At Rorrington, a township in the parish of Chirbury, was a holy well at which a wake was celebrated on Ascension Day.

In the account of this well given by Gomme (p. 82) we get a glimpse of many associated usages.

“The well was adorned with a bower of green boughs, rushes, and flowers, and a may-pole was set up. The people walked round the well, dancing and frolicking as they went. They threw pins into the well to bring good luck and to preserve them from being bewitched, and they also drank some of the water. Cakes were also eaten; they were round flat buns from three to four inches across, sweetened, spiced, and marked with a cross, and they were supposed to bring good luck if kept.”

The legend given by Quiller-Couch (p. 55) respecting St. Cuthbert’s well in North Cornwall is that “in olden times mothers on Ascension Day brought their deformed or sickly children here, and dipped them in, at the same time passing them through the aperture connecting the two cisterns; and thus, it is said, they became healed of their disease or deformity. It would seem that other classes also believed virtue to reside in its water; for it is said that the cripples were accustomed to leave their crutches in the hole at the head of the well.”

At the village of Tissington, near Ashbourne, in Derbyshire, the custom of well-flowering is still observed on every anniversary of the Ascension (Hope, p. 48).

We may gather from these associated observances at different places that the wells themselves were situated near circles, for the worshippers would not be distributed at such a time. This argument is strengthened by the custom of “waking the well” which took place on the patron saint’s day.

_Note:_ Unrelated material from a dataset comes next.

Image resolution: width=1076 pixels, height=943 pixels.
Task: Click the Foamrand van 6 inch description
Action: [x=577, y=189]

With regard to the time of the day or night at which well-worship took place, there seems little doubt that for the most part it was carried on at night. The practices connected with the “waking of the well” indicate this clearly, and when it is remembered that these ancient worships were carried on at a time when marriage had not been instituted, we can understand that many ‘pagan’ rituals savoured of sensualism as we should now think and call it.

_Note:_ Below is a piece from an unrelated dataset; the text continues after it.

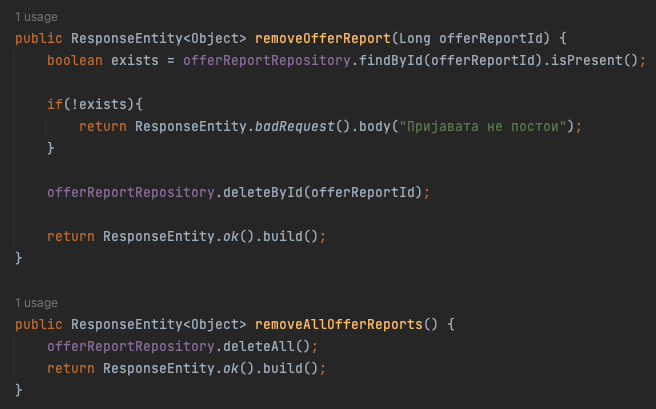Click the removeOfferReport method name
The height and width of the screenshot is (409, 656).
pos(324,38)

The particular times when it was considered most propitious for the sick to visit the wells appear anciently to have been at daybreak or sunrise.

At the well at Farr, in Sutherlandshire, it is held that the patient, after undergoing his plunge, drinking of the water, and making his offering, “must be away from the banks so as to be fairly out of sight of the water before the sun rises, else no cure is effected.” At Roche Holywell, in Cornwall, before sunrise on holy Thursday was the appointed time.

Sometimes the moment of sunrise is chosen. To bathe in the well of St. Medan, at Kirkmaiden in Wigtonshire, as the sun rose on the first Sunday in May was considered an infallible cure for almost any disease.